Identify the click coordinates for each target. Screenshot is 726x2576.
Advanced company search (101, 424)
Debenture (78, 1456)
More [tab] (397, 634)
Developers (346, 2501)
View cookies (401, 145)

-*-*-

_Task_
Reproduce all of the data. Leave every line unchanged.

_Expected output_
Identify the click coordinates for each target. Screenshot is 726x2576.
Advanced company search (101, 424)
Debenture (78, 1456)
More [tab] (397, 634)
Developers (346, 2501)
View cookies (401, 145)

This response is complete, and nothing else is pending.